Python频率检测

Question

Ok what im trying to do is a kind of audio processing software that can detect a prevalent frequency an if the frequency is played for long enough (few ms) i know i got a positive match. i know i would need to use FFT or something simiral but in this field of math i suck, i did search the internet but didn not find a code that could do only this.

the goal im trying to accieve is to make myself a custom protocol to send data trough sound, need very low bitrate per sec (5-10bps) but im also very limited on the transmiting end so the recieving software will need to be able custom (cant use an actual hardware/software modem) also i want this to be software only (no additional hardware except soundcard)

thanks alot for the help.

Answer 1

The aubio libraries have been wrapped with SWIG and can thus be used by Python. Among their many features include several methods for pitch detection/estimation including the YIN algorithm and some harmonic comb algorithms.

However, if you want something simpler, I wrote some code for pitch estimation some time ago and you can take it or leave it. It won't be as accurate as using the algorithms in aubio, but it might be good enough for your needs. I basically just took the FFT of the data times a window (a Blackman window in this case), squared the FFT values, found the bin that had the highest value, and used a quadratic interpolation around the peak using the log of the max value and its two neighboring values to find the fundamental frequency. The quadratic interpolation I took from some paper that I found.

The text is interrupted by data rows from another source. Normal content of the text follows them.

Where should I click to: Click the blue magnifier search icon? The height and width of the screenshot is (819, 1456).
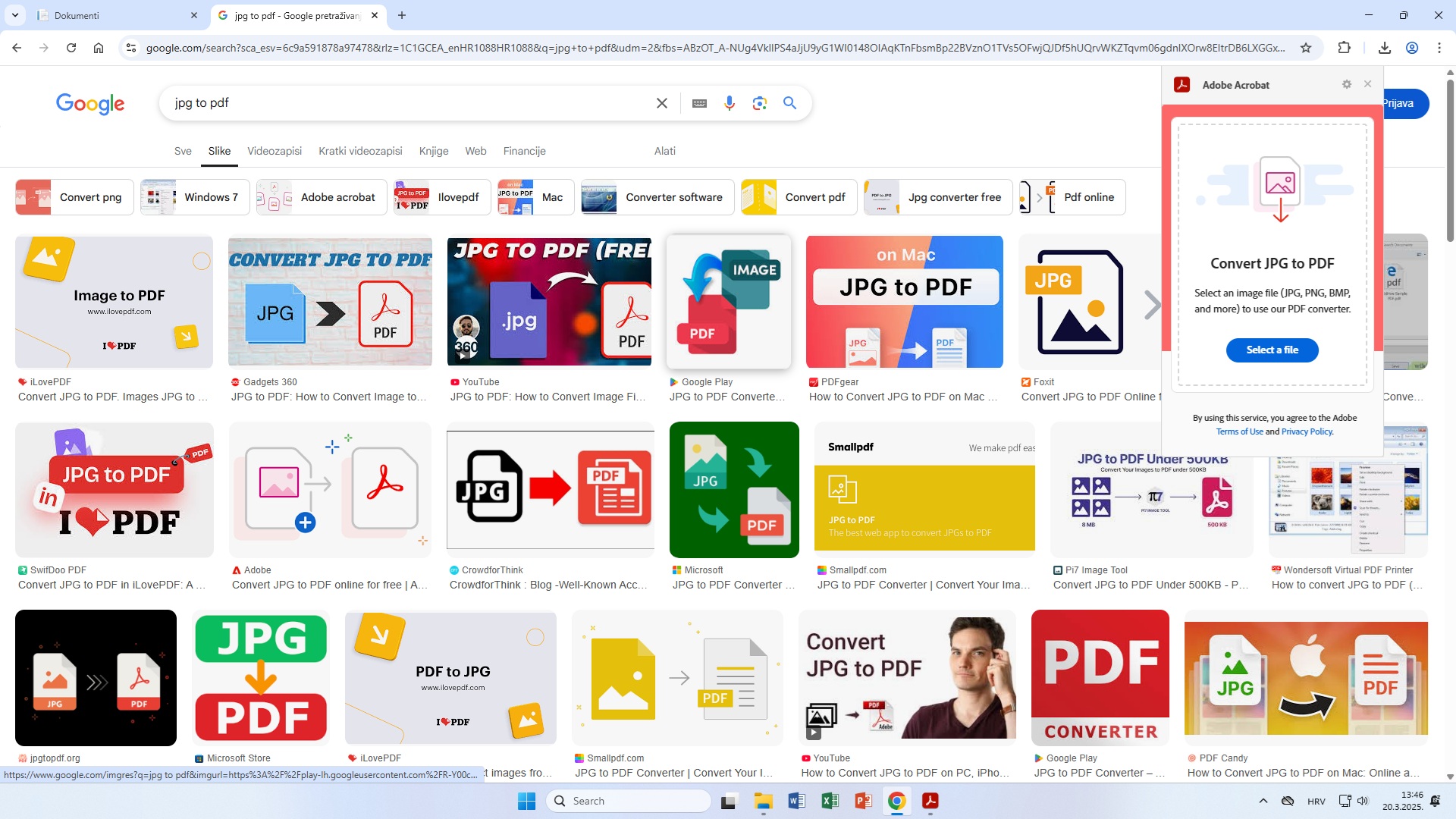pos(789,103)
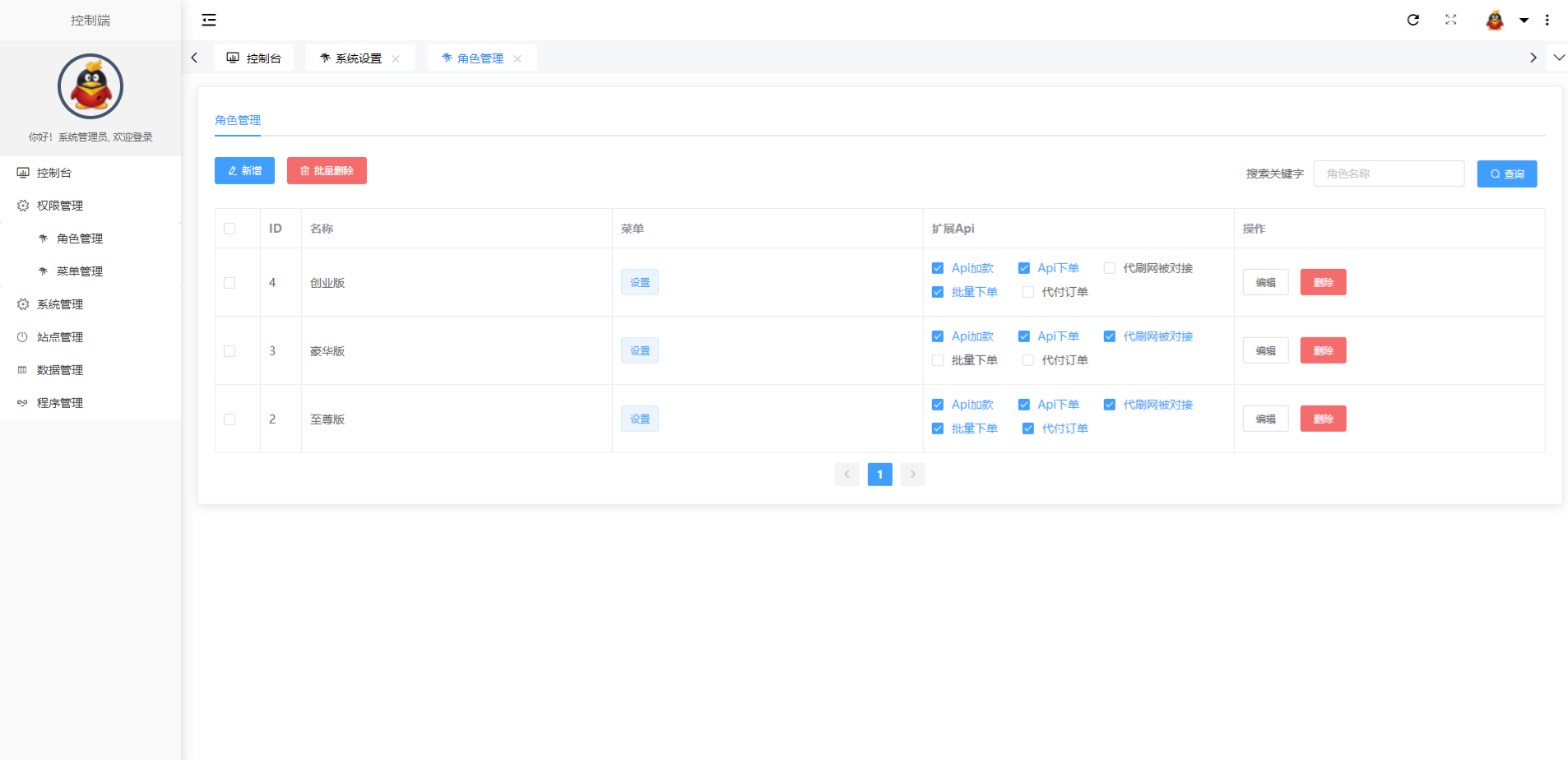1568x760 pixels.
Task: Enable 代付订单 checkbox for 创业版
Action: pos(1027,291)
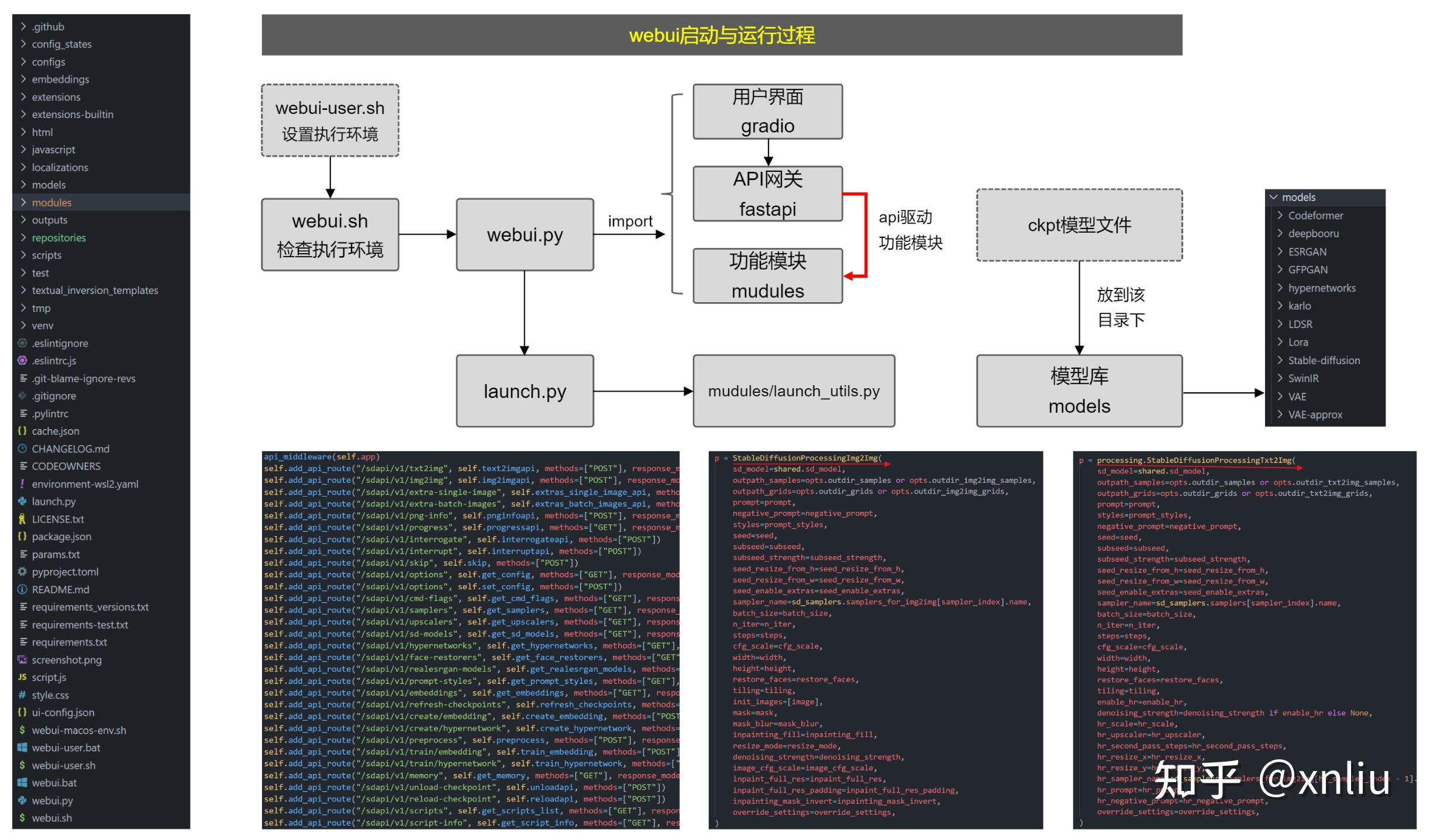Click the Python icon next to webui.py
This screenshot has height=840, width=1430.
[x=22, y=800]
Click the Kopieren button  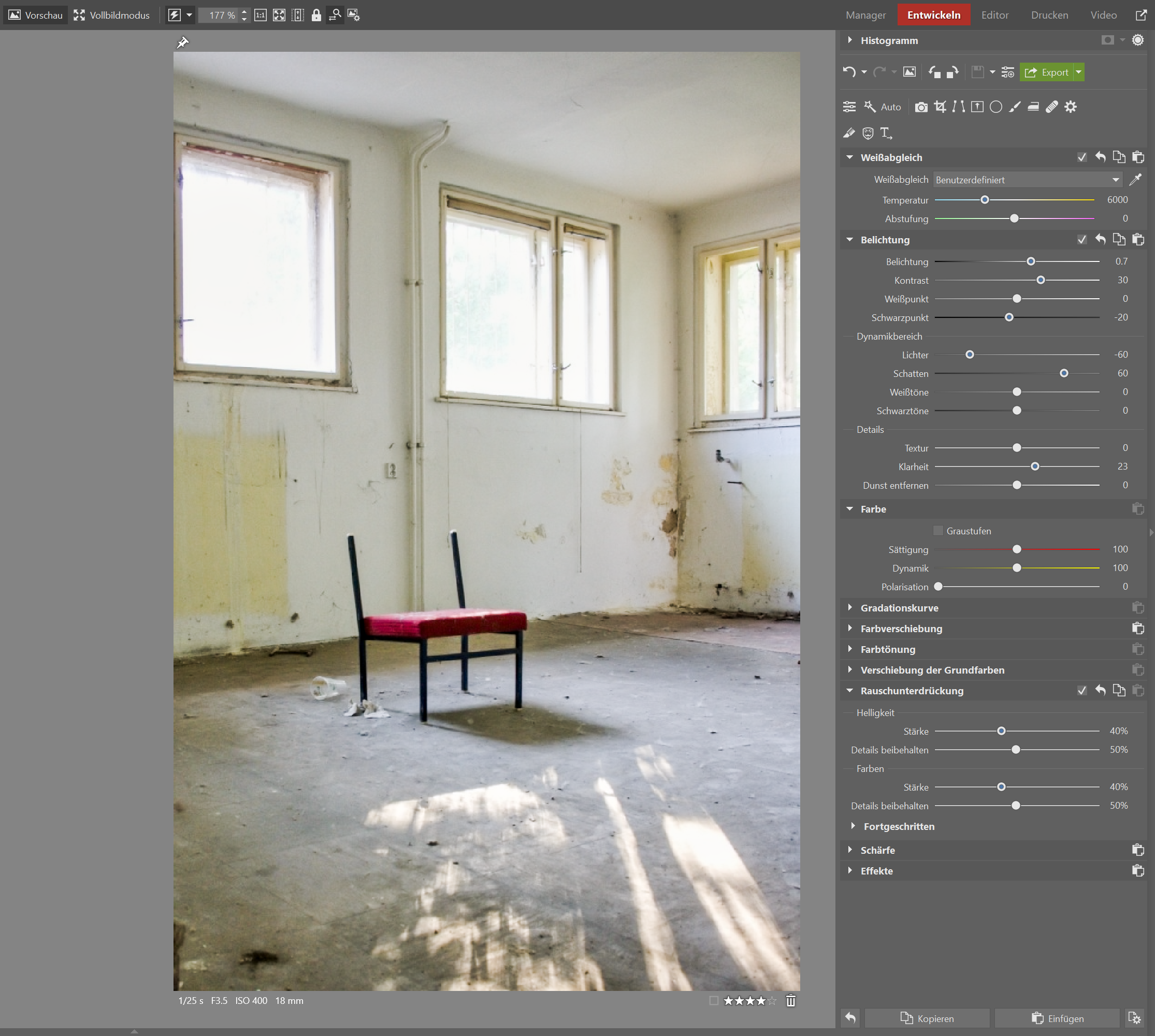pyautogui.click(x=927, y=1018)
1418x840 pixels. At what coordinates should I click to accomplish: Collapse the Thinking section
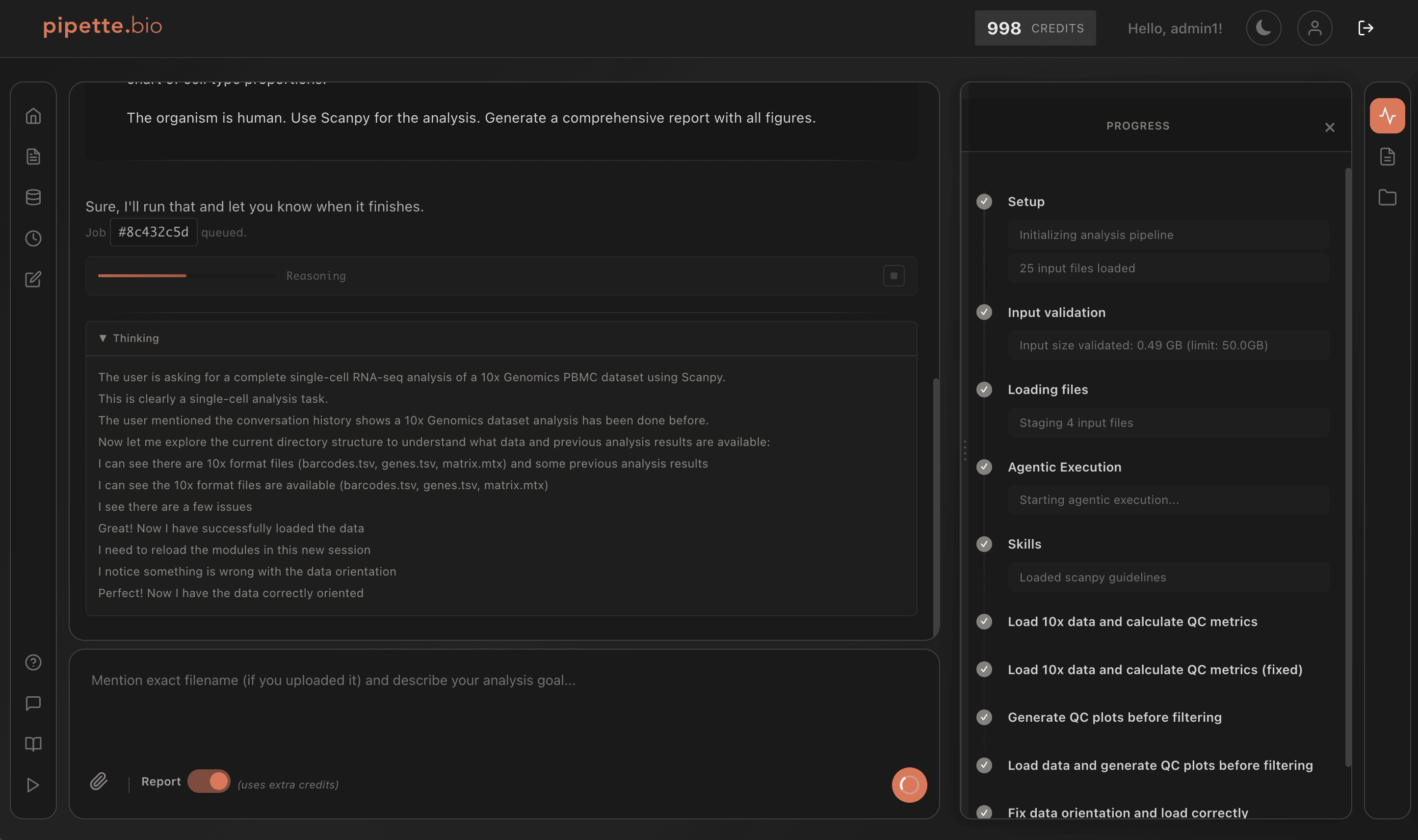pos(129,338)
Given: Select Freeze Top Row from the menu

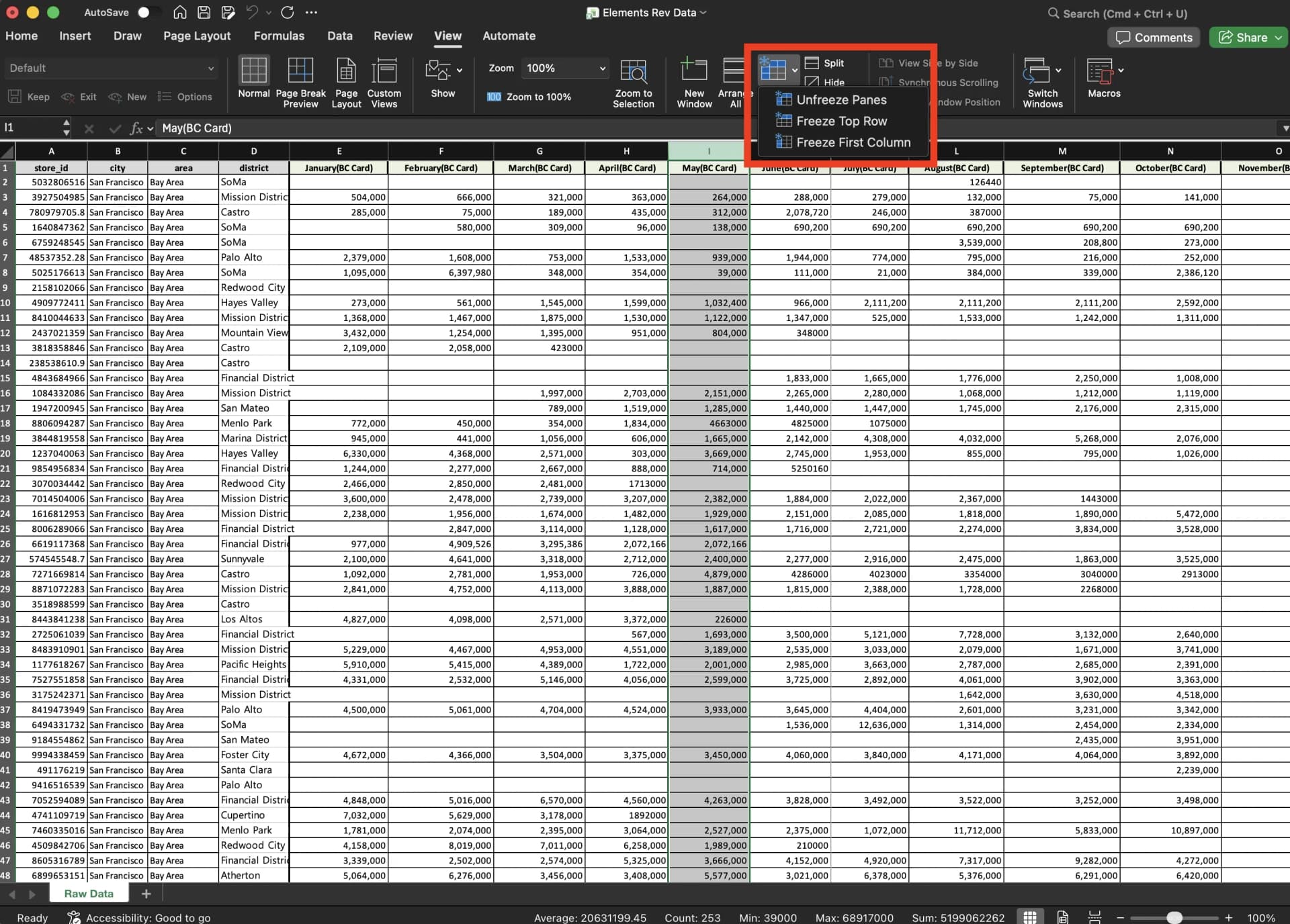Looking at the screenshot, I should pyautogui.click(x=841, y=121).
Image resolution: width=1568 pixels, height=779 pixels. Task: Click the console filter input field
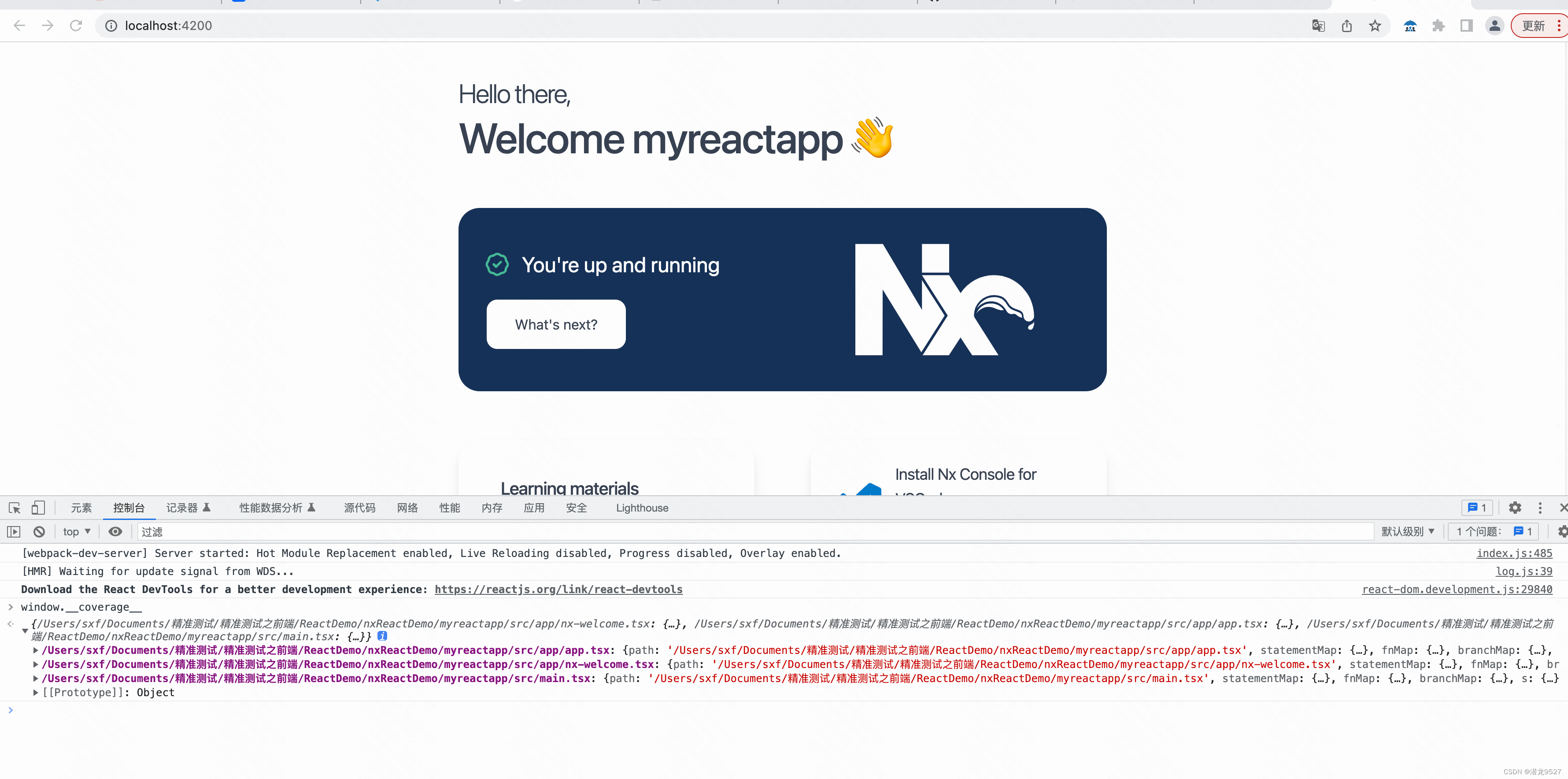click(x=426, y=531)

It works fairly well on test tones, but it will not be as robust or as accurate as the other methods mentioned above. The accuracy can be increased by increasing the chunk size (or reduced by decreasing it). The chunk size should be a multiple of 2 to make full use of the FFT. Also, I am only determining the fundamental pitch for each chunk with no overlap. I used PyAudio to play the sound through while writing out the estimated pitch.

Source Code:

# Read in a WAV and find the freq's
import pyaudio
import wave
import numpy as np

chunk = 2048

# open up a wave
wf = wave.open('test-tones/440hz.wav', 'rb')
swidth = wf.getsampwidth()
RATE = wf.getframerate()
# use a Blackman window
window = np.blackman(chunk)
# open stream
p = pyaudio.PyAudio()
stream = p.open(format =
                p.get_format_from_width(wf.getsampwidth()),
                channels = wf.getnchannels(),
                rate = RATE,
                output = True)

# read some data
data = wf.readframes(chunk)
# play stream and find the frequency of each chunk
while len(data) == chunk*swidth:
    # write data out to the audio stream
    stream.write(data)
    # unpack the data and times by the hamming window
    indata = np.array(wave.struct.unpack("%dh"%(len(data)/swidth),\
                                         data))*window
    # Take the fft and square each value
    fftData=abs(np.fft.rfft(indata))**2
    # find the maximum
    which = fftData[1:].argmax() + 1
    # use quadratic interpolation around the max
    if which != len(fftData)-1:
        y0,y1,y2 = np.log(fftData[which-1:which+2:])
        x1 = (y2 - y0) * .5 / (2 * y1 - y2 - y0)
        # find the frequency and output it
        thefreq = (which+x1)*RATE/chunk
        print "The freq is %f Hz." % (thefreq)
    else:
        thefreq = which*RATE/chunk
        print "The freq is %f Hz." % (thefreq)
    # read some more data
    data = wf.readframes(chunk)
if data:
    stream.write(data)
stream.close()
p.terminate()

Answer 2

如果您打算使用FSK（频移键控）对数据进行编码，则最好使用Goertzel 算法，这样您就可以只检查所需的频率，而不是完整的 DFT/FFT。

Answer 3

You can find the frequency spectrum of the sliding windows over your sound from here and then check the presence of the prevalent frequency band via finding the area under the frequency spectrum curve for that band from here .

import numpy as np
import matplotlib.pyplot as plt
from sklearn.metrics import auc
np.random.seed(0)

# Sine sample with a frequency of 5hz and add some noise
sr = 32  # sampling rate
y = np.linspace(0, 5 * 2*np.pi, sr)
y = np.tile(np.sin(y), 5)
y += np.random.normal(0, 1, y.shape)
t = np.arange(len(y)) / float(sr)

# Generate frquency spectrum
spectrum, freqs, _ = plt.magnitude_spectrum(y, sr)

# Calculate percentage for a frequency range 
lower_frq, upper_frq = 4, 6
ind_band = np.where((freqs > lower_frq) & (freqs < upper_frq))
plt.fill_between(freqs[ind_band], spectrum[ind_band], color='red', alpha=0.6)
frq_band_perc = auc(freqs[ind_band], spectrum[ind_band]) / auc(freqs, spectrum)
print('{:.1%}'.format(frq_band_perc))
# 19.8%

Answer 4

While I haven't tried audio processing with Python before, perhaps you could build something based on SciPy (or its subproject NumPy), a framework for efficient scientific/engineering numerical computation? You might start by looking at scipy.fftpack for your FFT.